𝗦𝗲𝗿𝘃𝗲𝗿 𝗖𝗼𝗻𝗳𝗶𝗴𝘂𝗿𝗮𝘁𝗶𝗼𝗻
Serving static files is a core part of web development. You need to deliver HTML, CSS, JS, and images to your users.
In the Hyperlane framework, you do this using middleware. The middleware intercepts requests and reads files from your disk.
The process involves four steps:
- Path resolution: Map URLs to your file system.
- Content type detection: Find the right MIME type.
- File reading: Pull data from the disk.
- Response delivery: Send the file to the client.
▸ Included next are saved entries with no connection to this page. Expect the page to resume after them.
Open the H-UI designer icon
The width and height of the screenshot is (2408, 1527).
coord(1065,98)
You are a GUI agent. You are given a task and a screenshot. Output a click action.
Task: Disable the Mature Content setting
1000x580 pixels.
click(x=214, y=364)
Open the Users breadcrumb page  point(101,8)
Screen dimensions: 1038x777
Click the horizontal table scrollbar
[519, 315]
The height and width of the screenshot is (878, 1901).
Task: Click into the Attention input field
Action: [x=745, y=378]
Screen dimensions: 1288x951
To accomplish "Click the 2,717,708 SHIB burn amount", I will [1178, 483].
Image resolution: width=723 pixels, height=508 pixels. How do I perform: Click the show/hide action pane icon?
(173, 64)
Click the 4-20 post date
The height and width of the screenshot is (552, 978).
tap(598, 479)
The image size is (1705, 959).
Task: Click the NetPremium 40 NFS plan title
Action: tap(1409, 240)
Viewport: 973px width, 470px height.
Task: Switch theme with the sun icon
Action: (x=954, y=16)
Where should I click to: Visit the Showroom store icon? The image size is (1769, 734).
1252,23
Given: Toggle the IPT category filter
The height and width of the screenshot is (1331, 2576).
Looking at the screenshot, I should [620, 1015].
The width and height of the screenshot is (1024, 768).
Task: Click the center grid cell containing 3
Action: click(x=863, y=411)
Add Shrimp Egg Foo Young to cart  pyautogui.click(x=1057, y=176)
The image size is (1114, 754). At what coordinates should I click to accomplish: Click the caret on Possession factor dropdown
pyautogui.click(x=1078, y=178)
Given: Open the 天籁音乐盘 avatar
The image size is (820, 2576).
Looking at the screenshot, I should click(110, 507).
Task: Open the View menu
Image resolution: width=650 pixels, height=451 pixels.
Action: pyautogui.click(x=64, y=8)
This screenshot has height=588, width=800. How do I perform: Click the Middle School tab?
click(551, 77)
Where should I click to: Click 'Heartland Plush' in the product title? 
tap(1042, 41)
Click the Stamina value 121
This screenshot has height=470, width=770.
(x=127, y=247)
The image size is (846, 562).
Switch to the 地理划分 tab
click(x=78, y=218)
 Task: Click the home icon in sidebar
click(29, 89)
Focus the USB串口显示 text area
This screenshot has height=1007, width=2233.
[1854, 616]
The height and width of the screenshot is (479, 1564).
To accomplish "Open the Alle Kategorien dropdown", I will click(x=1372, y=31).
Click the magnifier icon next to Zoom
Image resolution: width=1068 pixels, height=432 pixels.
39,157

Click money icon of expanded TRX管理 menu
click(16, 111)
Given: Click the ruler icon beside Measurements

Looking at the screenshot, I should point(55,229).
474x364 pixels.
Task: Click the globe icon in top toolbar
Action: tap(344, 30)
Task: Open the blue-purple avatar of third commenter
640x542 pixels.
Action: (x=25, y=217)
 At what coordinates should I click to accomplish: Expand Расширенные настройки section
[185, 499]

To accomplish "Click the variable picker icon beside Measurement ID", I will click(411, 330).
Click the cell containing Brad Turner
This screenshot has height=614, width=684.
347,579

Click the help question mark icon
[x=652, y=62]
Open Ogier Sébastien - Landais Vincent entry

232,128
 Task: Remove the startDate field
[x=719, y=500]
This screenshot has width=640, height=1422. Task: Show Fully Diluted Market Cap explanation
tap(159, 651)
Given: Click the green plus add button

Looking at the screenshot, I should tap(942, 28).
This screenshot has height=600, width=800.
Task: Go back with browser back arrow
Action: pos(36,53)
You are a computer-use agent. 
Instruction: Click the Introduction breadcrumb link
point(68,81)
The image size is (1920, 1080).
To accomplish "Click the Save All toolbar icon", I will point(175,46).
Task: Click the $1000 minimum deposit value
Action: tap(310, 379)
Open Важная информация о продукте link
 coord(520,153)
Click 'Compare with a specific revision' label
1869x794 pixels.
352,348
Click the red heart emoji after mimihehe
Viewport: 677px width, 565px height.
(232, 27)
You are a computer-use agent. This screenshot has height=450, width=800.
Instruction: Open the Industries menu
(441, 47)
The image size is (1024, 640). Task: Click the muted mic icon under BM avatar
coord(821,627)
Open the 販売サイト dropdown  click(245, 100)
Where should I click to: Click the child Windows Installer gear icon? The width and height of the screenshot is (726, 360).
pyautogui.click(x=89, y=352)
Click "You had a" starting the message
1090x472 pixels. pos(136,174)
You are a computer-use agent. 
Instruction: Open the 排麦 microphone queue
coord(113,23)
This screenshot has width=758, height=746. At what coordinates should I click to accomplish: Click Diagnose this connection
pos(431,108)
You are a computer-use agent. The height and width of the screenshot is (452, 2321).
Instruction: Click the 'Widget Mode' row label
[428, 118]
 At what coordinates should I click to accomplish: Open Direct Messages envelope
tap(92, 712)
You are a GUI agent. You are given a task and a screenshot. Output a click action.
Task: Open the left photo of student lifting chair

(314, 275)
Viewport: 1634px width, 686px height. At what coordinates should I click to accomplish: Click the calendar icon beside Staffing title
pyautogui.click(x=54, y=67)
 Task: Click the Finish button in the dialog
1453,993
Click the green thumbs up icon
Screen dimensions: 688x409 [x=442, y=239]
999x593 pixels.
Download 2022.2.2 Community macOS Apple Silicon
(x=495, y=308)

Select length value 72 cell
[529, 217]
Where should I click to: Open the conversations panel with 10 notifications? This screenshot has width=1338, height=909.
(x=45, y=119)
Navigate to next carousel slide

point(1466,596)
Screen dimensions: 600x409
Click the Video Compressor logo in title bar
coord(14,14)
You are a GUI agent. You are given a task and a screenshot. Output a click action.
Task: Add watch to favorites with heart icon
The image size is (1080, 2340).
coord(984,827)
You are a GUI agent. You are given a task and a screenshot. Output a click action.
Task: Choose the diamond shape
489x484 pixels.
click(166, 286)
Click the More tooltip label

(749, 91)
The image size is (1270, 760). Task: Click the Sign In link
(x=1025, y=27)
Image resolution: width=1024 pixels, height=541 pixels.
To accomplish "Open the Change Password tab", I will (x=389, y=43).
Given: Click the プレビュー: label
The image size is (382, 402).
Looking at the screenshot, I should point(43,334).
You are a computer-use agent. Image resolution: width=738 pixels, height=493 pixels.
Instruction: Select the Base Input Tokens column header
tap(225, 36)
Hyperlane makes this easy with the FileExtension utility. It automatically detects types like: • .html to text/html • .css to text/css • .js to application/javascript • .png to image/png
Best practices for static file serving:
Use asynchronous I/O Always use tokio::fs to read files. This prevents your server from blocking.
Handle directory requests If a path ends in a slash, look for an index.html file. This helps serve websites correctly.
Set correct headers Ensure you send the right Content-Type. If you serve files to other domains, add CORS headers.
Security and errors
- Check file existence to return 404 errors.
- Sanitize paths to prevent directory traversal attacks.
- Use authentication middleware if your assets are private.
Hyperlane gives you the tools to build efficient and secure file servers. You can combine these tools with route filters to control exactly who sees your files.